Revise the records below so that every "Instruction" becomes "Command", leaving everything else as it is.

━━━ Entries shown ━━━

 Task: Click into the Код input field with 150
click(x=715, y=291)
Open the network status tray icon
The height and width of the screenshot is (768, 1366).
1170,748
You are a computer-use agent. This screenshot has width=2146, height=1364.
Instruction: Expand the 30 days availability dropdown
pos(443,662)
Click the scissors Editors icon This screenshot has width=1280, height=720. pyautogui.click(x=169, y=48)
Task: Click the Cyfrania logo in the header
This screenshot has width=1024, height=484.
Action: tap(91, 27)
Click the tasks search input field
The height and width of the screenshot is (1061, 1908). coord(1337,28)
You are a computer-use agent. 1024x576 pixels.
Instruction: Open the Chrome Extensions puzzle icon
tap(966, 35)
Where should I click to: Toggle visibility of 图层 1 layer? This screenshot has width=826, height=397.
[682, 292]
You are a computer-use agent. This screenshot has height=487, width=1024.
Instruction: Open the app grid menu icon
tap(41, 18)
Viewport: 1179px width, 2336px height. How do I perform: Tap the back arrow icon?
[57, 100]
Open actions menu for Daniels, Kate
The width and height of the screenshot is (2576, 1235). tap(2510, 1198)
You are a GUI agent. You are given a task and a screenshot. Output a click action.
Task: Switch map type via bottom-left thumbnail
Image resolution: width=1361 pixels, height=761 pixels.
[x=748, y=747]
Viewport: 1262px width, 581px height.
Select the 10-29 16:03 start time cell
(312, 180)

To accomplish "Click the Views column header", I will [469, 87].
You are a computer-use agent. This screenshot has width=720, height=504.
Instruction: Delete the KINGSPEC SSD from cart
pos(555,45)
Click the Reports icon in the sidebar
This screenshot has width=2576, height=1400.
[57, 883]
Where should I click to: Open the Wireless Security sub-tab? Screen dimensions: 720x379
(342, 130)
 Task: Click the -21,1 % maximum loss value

━━━

Result>
 Task: Click into the Код input field with 150
click(x=715, y=291)
Open the network status tray icon
The height and width of the screenshot is (768, 1366).
1170,748
You are a computer-use agent. This screenshot has width=2146, height=1364.
Command: Expand the 30 days availability dropdown
pos(443,662)
Click the scissors Editors icon This screenshot has width=1280, height=720. pyautogui.click(x=169, y=48)
Task: Click the Cyfrania logo in the header
This screenshot has width=1024, height=484.
Action: tap(91, 27)
Click the tasks search input field
The height and width of the screenshot is (1061, 1908). coord(1337,28)
You are a computer-use agent. 1024x576 pixels.
Command: Open the Chrome Extensions puzzle icon
tap(966, 35)
Where should I click to: Toggle visibility of 图层 1 layer? This screenshot has width=826, height=397.
[682, 292]
You are a computer-use agent. This screenshot has height=487, width=1024.
Command: Open the app grid menu icon
tap(41, 18)
Viewport: 1179px width, 2336px height. How do I perform: Tap the back arrow icon?
[57, 100]
Open actions menu for Daniels, Kate
The width and height of the screenshot is (2576, 1235). tap(2510, 1198)
You are a GUI agent. You are given a task and a screenshot. Output a click action.
Task: Switch map type via bottom-left thumbnail
Image resolution: width=1361 pixels, height=761 pixels.
[x=748, y=747]
Viewport: 1262px width, 581px height.
Select the 10-29 16:03 start time cell
(312, 180)

To accomplish "Click the Views column header", I will [469, 87].
You are a computer-use agent. This screenshot has width=720, height=504.
Command: Delete the KINGSPEC SSD from cart
pos(555,45)
Click the Reports icon in the sidebar
This screenshot has width=2576, height=1400.
[57, 883]
Where should I click to: Open the Wireless Security sub-tab? Screen dimensions: 720x379
(342, 130)
 Task: Click the -21,1 % maximum loss value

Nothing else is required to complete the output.